Op 5 december 2006 heeft psychiater [naam psychiater2] informatie verstrekt. Hij heeft medegedeeld dat eiser sedert ruim een jaar onder behandeling is voor een chronische depressieve stoornis, met psychotische kenmerken. Hij is met name medicamenteus onder behandeling
.
Op 12 januari 2007 heeft een psychiatrische expertise door prof. [naam zenuwarts] plaatsgevonden. [naam zenuwarts] geeft aan dat eiser met voldoende mate van zekerheid psychotische verschijnselen vertoont, met name auditieve hallucinaties, angst en vormstoornissen in het denken. Hij stelt als diagnose schizofrenie. Wel spreekt hij twijfel uit in verband met de door de begeleidende neef onjuist verstrekte informatie ten aanzien van het arbeidsverleden van eiser en gezien het feit dat een vrouw met dezelfde achternaam in 2006 ook vanwege dezelfde klachten onderzocht werd.
Op 14 februari 2007 concludeert verzekeringsarts Van Rijswijk dat eiser geen duurzaam benutbare mogelijkheden heeft.
Bij besluit van 28 februari 2007 heeft het UWV eisers WAO-uitkering ongewijzigd voortgezet.
Op 21 juni 2011 bezoekt eiser het spreekuur van verzekeringsarts[naam verzekeringsarts2] in verband met een herbeoordeling in verband met het Marque-onderzoek. Hij stelt vast dat bij eiser geen sprake is van psychische klachten, hij vertoont geen mutistisch gedrag en is niet meer onder behandeling bij een psychiater. De verzekeringsarts heeft een psychiatrische expertise aangevraagd bij psychiater [naam psychiater3].

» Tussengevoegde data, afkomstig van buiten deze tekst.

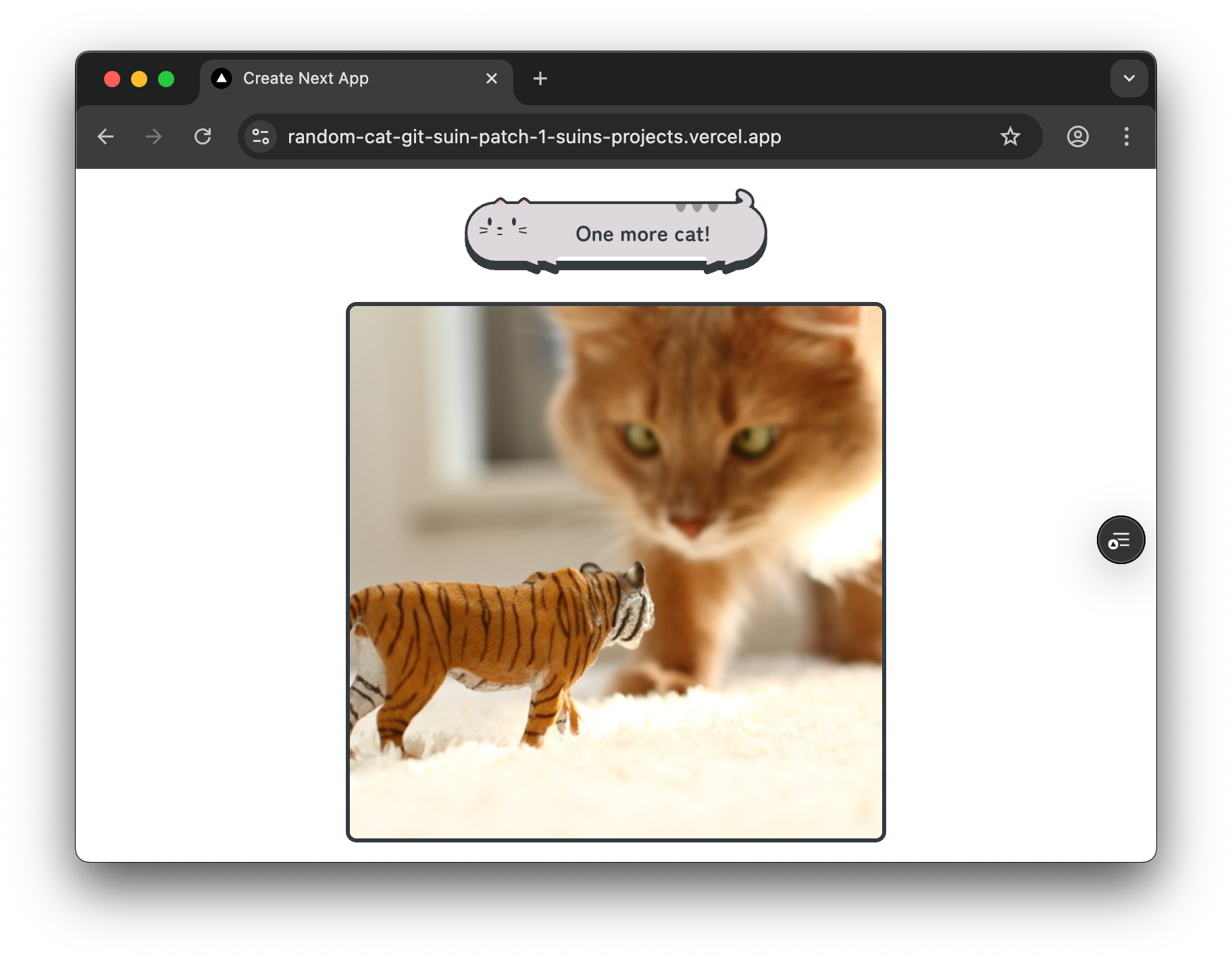Click the floating overlay widget on right edge
The height and width of the screenshot is (962, 1232).
tap(1121, 540)
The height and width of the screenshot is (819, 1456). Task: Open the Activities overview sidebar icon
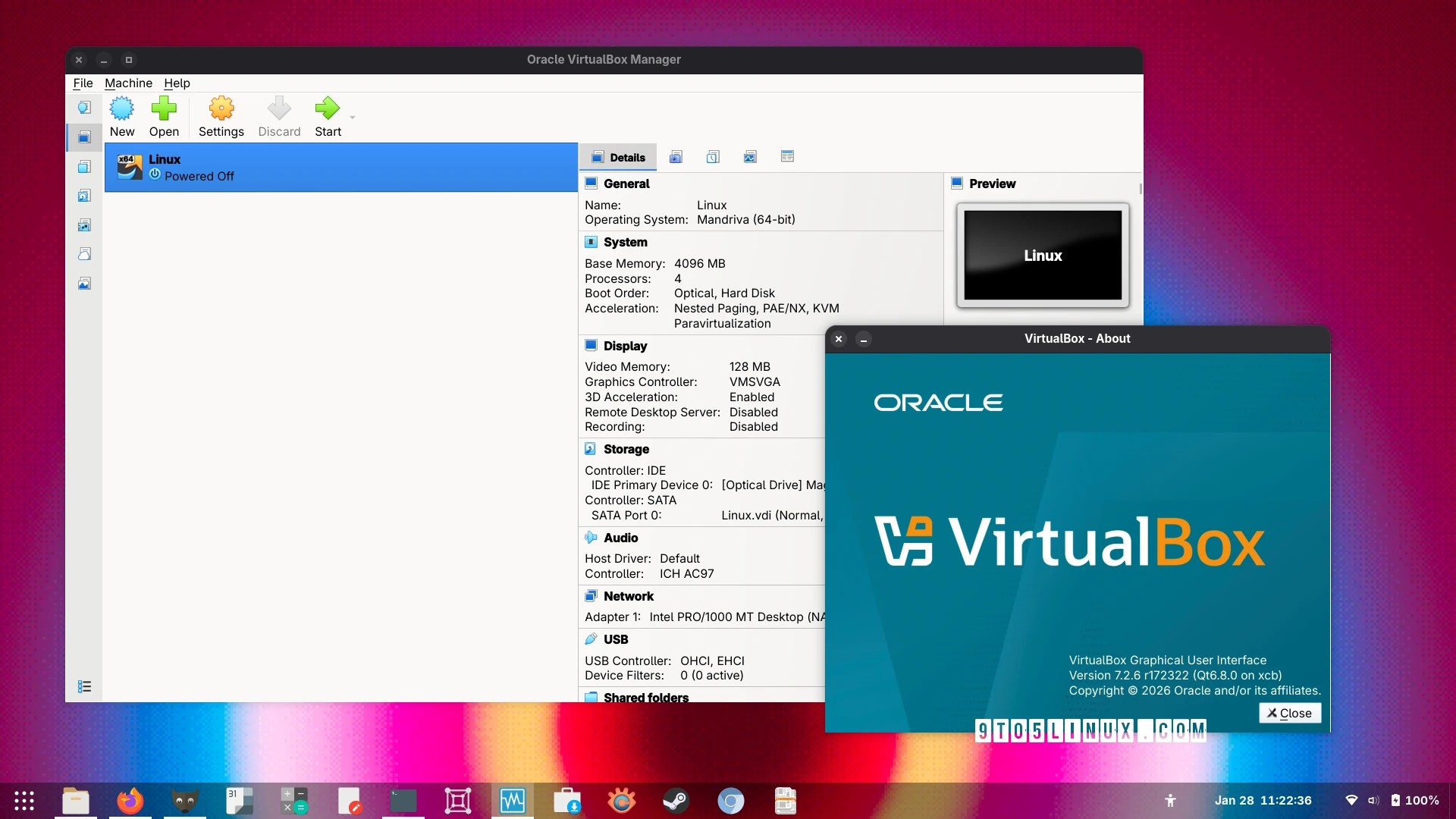pos(83,282)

[naam psychiater3] heeft op 11 juli 2011 een expertise verricht, waarvan hij op 2 augustus 2011 rapport heeft uitgebracht.
Op 20 juli 2011 wordt een onderzoeksrapport door DHH-uitvoering uitgebracht. Daarin wordt vermeld dat de rapporteurs eiser volledig zelfstandig hebben zien lopen, in en uit een voertuig zien stappen, een voertuig zien besturen, boodschappen zien uitladen en met een kliko zien rollen.

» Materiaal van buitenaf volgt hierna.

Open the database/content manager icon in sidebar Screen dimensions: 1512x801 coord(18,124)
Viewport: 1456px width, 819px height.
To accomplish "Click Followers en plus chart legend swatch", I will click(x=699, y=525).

Bij besluit van 11 augustus 2011 (primair besluit I) heeft het UWV de uitbetaling van de WAO-uitkering met ingang van 1 augustus 2011 geschorst. Hieraan ligt het vermoeden ten grondslag dat het recht op uitkering niet meer bestaat of moet worden verlaagd.
Bij besluit van 24 augustus 2011 (primair besluit II) heeft het UWV de WAO-uitkering van eiser ingetrokken met ingang van 1 december 2006. Reden hiervoor is dat het UWV heeft vastgesteld dat destijds de belastbaarheid van eiser op verkeerde gronden is ingeschat, mede als gevolg van het onjuist dan wel onvolledig weergeven van de gezondheidstoestand door eiser.
Bij besluit van 30 augustus 2011 (primaire besluit III) heeft het UWV een bedrag van
€ 79.335,48 bruto aan over de periode van 1 december 2006 tot en met 31 juli 2011 onverschuldigd betaalde WAO-uitkering teruggevorderd.
Eiser heeft tegen de primaire besluiten bezwaar ingediend, waarbij hij een contrarapportage van verzekeringsarts Fokke heeft overgelegd.
Bij het bestreden besluit zijn de bezwaren van eiser ongegrond verklaard.